Diagnosis and Management
- Classic clinical appearance
- Typically on trunk, face, or upper extremities
- Horn cysts can be seen with hand lens.
- Milia cysts, comedo-like openings
- Cerebriform pattern (ridges and fissures)
- If diagnosis is uncertain and malignancy is suspected
- Rarely may coexist with melanoma or basal cell carcinoma
- Treatment is generally not required.
- If lesion is symptomatic or causes cosmetic problems, various removal methods can be used, depending on size of lesion and skin type:
- Most common method, particularly for flat or thin lesions
- Minimal postoperative wound care needed
- Avoid in dark-skinned individuals (may cause hypopigmentation)
- Curettage/shave excision: can submit to pathology for diagnosis
- Electrodesiccation: alone or followed by curettage
- Lasers: many types
- 40% hydrogen peroxide: modest efficacy only
- Melanoma: most lethal malignant skin tumor, derived from the malignant transformation of melanocytes: Melanomas present as growing pigmented skin lesions, raised or flat, usually with irregular borders and color variegation. Diagnosis is established with biopsy.

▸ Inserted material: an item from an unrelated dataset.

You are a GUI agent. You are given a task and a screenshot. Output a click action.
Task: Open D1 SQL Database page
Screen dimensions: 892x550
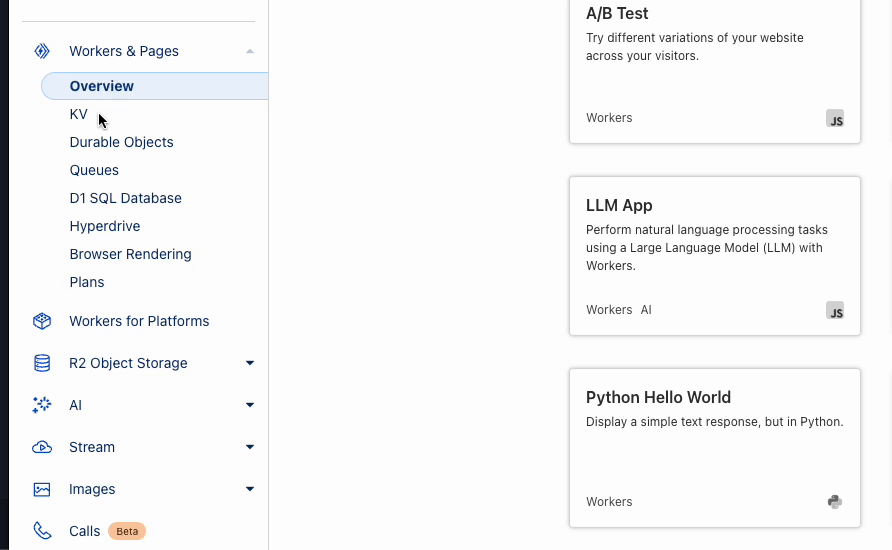(x=125, y=198)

Melanomas are treated with wide local excision.
- Actinic keratosis: Actinic keratoses are precancerous lesions that affect sun-exposed areas and consist of atypical/dysplastic keratinocytes that do not occupy the complete thickness of the epidermis. These lesions may spontaneously resolve, remain stable, or progress to squamous cell carcinoma or sometimes basal cell carcinoma. Diagnosis can be established on the basis of the clinical appearance and biopsy. Actinic keratoses can be managed with excision.

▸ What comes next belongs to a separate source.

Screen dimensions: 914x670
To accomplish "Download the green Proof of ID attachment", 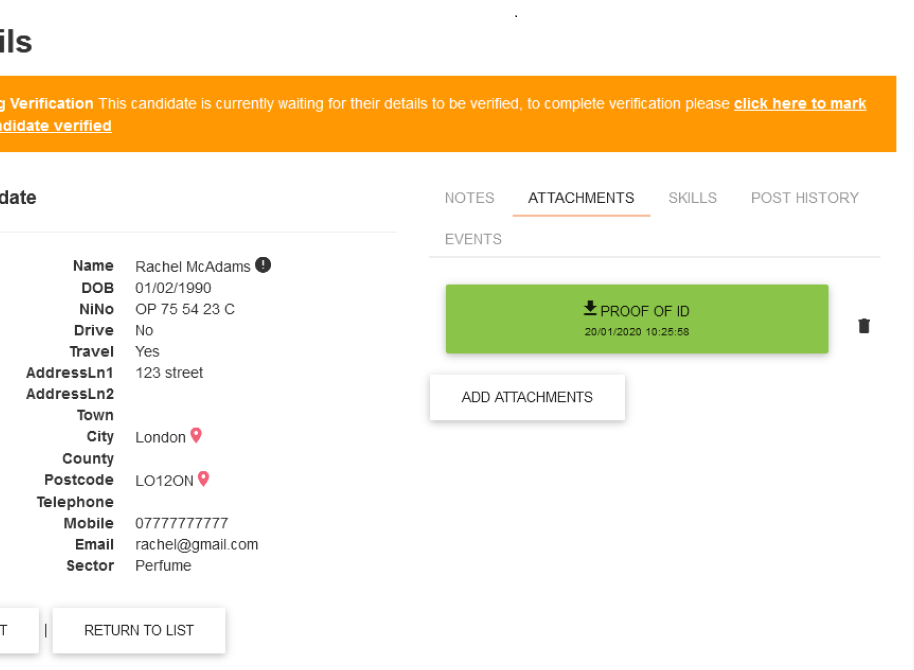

- Basal cell carcinoma: most common invasive skin cancer, arising from the basal keratinocytes of the epidermis: Basal cell carcinoma usually presents as raised pearly lesions, most commonly on the face. Diagnosis can be made on the basis of clinical appearance and supported with biopsy. Management is with surgical excision.
- Squamous cell carcinoma: second most common skin cancer: Squamous cell carcinoma usually presents as a firm, erythematous, keratotic plaque or papule. Diagnosis is established with biopsy. Treatment is usually surgical excision, but can involve radiation or topical chemotherapy.
- Atypical nevus (AN, dysplastic nevus): Atypical nevus is a benign lesion but is a phenotypic marker for an increased risk of melanoma, especially if there are multiple lesions and/or if there is a positive family history of melanoma. An AN may develop into melanoma. Diagnosis is made with biopsy. Excision may be required if diagnosis is in doubt.
- Dermatofibroma (DF): a common, benign, fibrohistiocytic proliferative reaction, usually to trauma, a viral infection, or an insect bite: Dermatofibroma is often present on anterior surfaces of lower legs as a firm, indurated, mobile 0.5–1 cm nodule that retracts beneath the skin during an attempt to compress and elevate it (“retraction,” or “dimple sign”). Diagnosis is usually clinical, and treatment is typically not required.